## Required action
An exact reprint of the whole listing is what the answer must contain.

## Source data

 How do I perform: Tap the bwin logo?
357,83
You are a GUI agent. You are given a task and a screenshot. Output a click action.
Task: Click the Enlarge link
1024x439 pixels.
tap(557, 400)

## Task output
 How do I perform: Tap the bwin logo?
357,83
You are a GUI agent. You are given a task and a screenshot. Output a click action.
Task: Click the Enlarge link
1024x439 pixels.
tap(557, 400)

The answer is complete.